* _Task details_:
Every line from the one containing "Given: Click verified" through the end of the listing below must be given again exactly, and nothing else; exclude pictures.

* _Record set_:
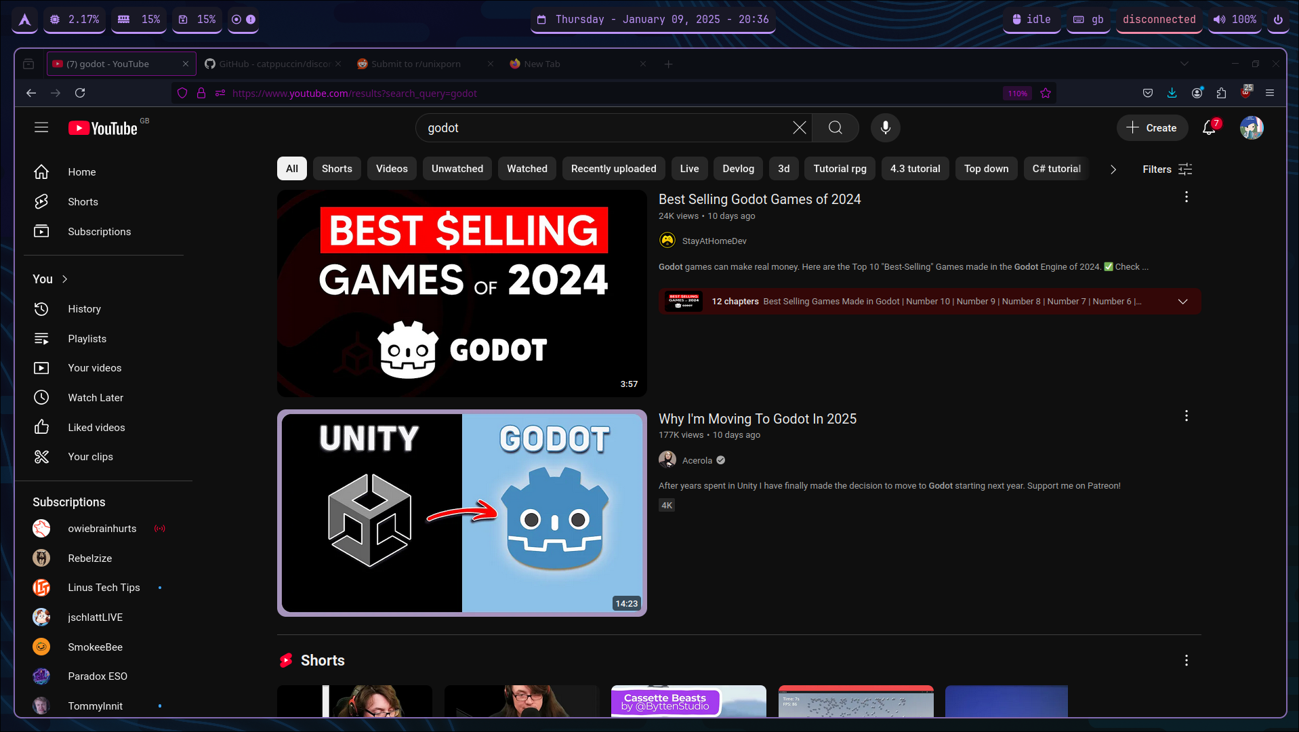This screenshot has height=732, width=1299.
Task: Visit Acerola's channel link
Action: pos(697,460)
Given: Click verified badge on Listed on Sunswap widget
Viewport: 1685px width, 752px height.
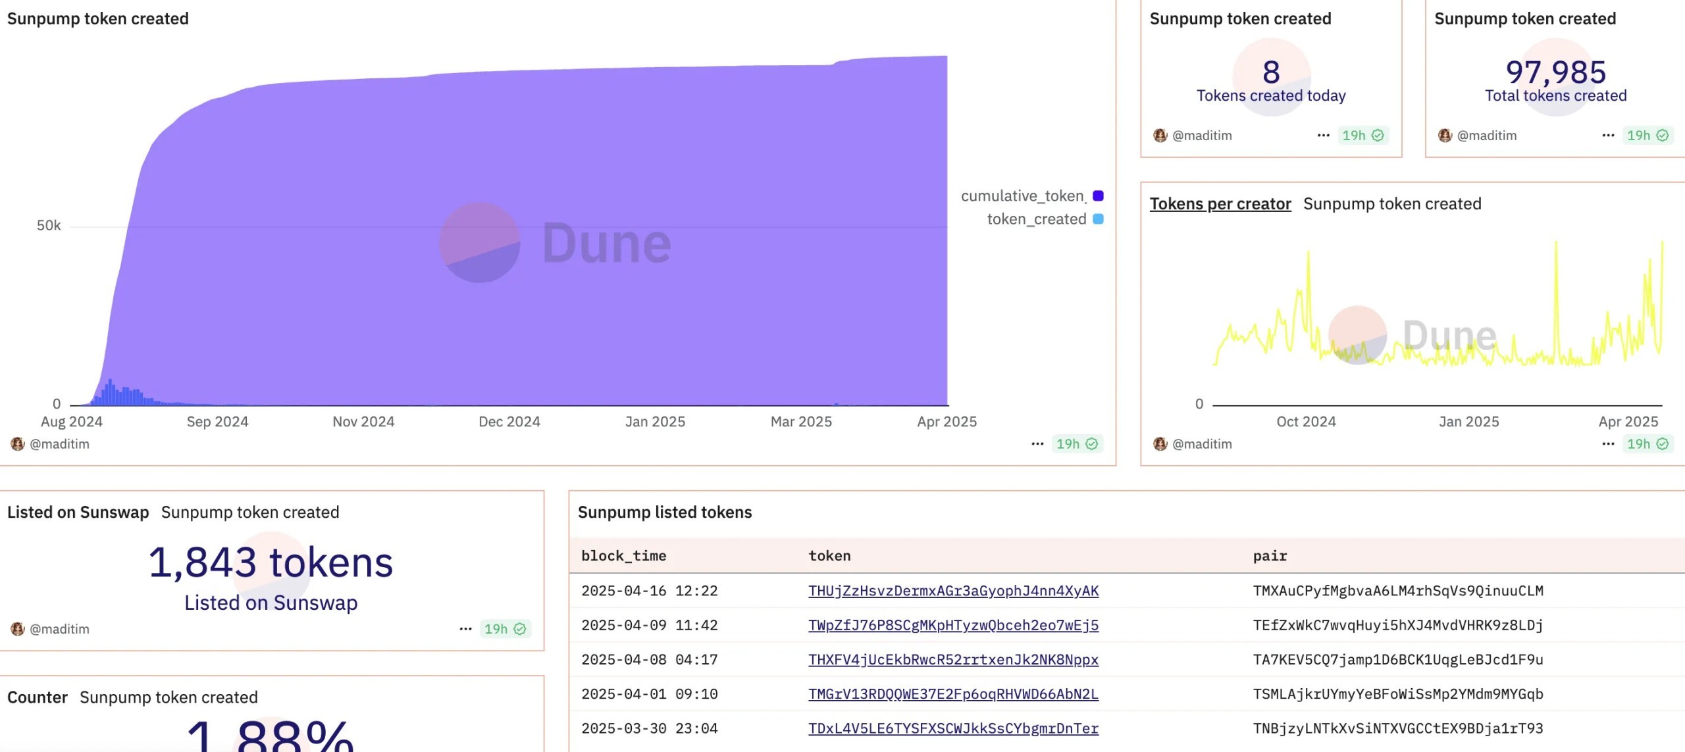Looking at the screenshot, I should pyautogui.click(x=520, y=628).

* _Answer box_:
Given: Click verified badge on Listed on Sunswap widget
Viewport: 1685px width, 752px height.
Looking at the screenshot, I should pyautogui.click(x=520, y=628).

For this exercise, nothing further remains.